SUPPLIED TEXT Block Start
Last week a young African football player in Pennsylvania was driven off the playing field by cruel chants of “Ebola” from the rival team.

It was still possible to think of Ebola as a faraway thing last week, but the young man being taunted wasn’t laughing.

He was from Guinea (located just above the West African nations of Sierra Leone and Liberia, both hard hit by the disease) and what his taunters didn’t know is that privately he feared for his family.
 
“There were tears in his eyes,” his shocked coach told ABC News after the game. The young man had been shaken up so much he left the pitch to the sound of their laughter and mockery.

Who’s laughing now?
 
This week Texas has more confirmed cases of Ebola than Nigeria. This week a doctor in New York was diagnosed with the disease after riding the city subways and attending a bowling game in the heart of trendy Williamsburg. Last night another woman in the city who had recently returned from West Africa began showing symptoms.

For many observers here the idea that it could arrive to these shores is deeply shocking. We are inured to the prospect of people meeting early deaths in third world nations, but we perk up a bit when the prospect involves ourselves.

War, poverty, ruination and disease are fates that befall forgotten people and faraway nations, but they’re a terrific reality when your neighbor in apartment 1B has his doorway sealed.
SUPPLIED TEXT Block End
RECORDS Block Start
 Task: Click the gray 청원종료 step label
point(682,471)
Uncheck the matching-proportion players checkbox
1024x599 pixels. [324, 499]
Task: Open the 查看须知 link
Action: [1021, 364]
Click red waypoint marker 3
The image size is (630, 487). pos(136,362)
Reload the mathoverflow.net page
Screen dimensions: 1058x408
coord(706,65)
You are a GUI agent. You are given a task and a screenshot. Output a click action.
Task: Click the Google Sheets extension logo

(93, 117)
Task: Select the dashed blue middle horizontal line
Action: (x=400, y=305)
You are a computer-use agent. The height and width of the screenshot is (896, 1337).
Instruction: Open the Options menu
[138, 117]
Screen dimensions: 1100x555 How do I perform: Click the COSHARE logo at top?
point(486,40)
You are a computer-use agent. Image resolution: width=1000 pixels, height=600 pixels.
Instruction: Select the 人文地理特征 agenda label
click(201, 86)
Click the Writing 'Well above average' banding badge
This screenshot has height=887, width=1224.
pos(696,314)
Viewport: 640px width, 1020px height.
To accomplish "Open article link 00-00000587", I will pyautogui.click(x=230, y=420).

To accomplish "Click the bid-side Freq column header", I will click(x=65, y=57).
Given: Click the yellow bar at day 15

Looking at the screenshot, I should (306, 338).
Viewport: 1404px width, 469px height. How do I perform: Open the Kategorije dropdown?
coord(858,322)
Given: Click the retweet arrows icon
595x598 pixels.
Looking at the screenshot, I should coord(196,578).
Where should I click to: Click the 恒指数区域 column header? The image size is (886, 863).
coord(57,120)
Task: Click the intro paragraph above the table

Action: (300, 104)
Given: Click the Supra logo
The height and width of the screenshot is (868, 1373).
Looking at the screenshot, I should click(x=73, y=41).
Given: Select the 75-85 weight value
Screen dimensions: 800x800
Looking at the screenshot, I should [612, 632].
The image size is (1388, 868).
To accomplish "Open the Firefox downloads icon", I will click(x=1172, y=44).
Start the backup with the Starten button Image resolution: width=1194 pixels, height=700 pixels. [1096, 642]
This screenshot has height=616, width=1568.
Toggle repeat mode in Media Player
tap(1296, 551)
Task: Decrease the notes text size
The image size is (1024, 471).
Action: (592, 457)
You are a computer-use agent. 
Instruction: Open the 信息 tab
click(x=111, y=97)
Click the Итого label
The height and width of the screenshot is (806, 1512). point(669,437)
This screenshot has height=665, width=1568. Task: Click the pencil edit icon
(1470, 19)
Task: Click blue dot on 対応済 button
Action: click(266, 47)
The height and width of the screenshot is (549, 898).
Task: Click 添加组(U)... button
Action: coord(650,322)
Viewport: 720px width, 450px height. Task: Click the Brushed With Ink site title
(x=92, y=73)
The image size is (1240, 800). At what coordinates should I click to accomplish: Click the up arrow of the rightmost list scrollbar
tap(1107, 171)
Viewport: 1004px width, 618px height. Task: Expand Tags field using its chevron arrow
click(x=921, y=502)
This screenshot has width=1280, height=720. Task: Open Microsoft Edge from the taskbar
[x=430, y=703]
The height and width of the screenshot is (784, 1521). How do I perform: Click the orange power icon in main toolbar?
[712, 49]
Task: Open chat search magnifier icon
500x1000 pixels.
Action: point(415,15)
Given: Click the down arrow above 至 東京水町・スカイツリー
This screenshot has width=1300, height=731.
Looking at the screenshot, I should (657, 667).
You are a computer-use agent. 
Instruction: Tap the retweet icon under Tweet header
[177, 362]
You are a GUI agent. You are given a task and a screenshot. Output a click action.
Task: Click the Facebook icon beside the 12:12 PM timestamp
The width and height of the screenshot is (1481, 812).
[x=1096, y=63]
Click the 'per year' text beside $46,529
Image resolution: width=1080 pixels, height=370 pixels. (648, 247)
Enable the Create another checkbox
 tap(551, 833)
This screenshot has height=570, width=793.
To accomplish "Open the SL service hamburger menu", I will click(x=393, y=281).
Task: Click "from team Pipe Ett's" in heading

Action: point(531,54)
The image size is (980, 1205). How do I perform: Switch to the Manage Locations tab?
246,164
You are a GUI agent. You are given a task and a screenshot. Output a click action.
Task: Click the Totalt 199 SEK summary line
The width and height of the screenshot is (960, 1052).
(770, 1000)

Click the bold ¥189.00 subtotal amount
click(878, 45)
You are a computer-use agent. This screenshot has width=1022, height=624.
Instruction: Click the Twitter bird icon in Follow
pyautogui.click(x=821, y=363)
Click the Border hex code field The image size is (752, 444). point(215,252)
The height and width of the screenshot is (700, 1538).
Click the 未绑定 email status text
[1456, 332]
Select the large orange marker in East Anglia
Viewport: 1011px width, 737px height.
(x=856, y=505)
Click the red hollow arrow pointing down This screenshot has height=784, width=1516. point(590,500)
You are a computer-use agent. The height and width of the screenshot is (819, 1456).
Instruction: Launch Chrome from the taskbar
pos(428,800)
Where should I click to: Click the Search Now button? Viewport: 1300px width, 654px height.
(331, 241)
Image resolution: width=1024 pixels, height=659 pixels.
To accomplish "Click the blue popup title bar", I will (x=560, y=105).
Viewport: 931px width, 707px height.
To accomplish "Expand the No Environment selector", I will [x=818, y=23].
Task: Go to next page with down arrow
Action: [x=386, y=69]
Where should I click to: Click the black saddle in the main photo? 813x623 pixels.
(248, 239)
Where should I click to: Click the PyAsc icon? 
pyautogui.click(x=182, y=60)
RECORDS Block End
> _WORK TO BE COMPLETED_: From the text about Ebola, return the part that begins with the words "Last week a" and ends with "Who’s laughing now?", copied exactly.

> _RESULT_:
Last week a young African football player in Pennsylvania was driven off the playing field by cruel chants of “Ebola” from the rival team.

It was still possible to think of Ebola as a faraway thing last week, but the young man being taunted wasn’t laughing.

He was from Guinea (located just above the West African nations of Sierra Leone and Liberia, both hard hit by the disease) and what his taunters didn’t know is that privately he feared for his family.
 
“There were tears in his eyes,” his shocked coach told ABC News after the game. The young man had been shaken up so much he left the pitch to the sound of their laughter and mockery.

Who’s laughing now?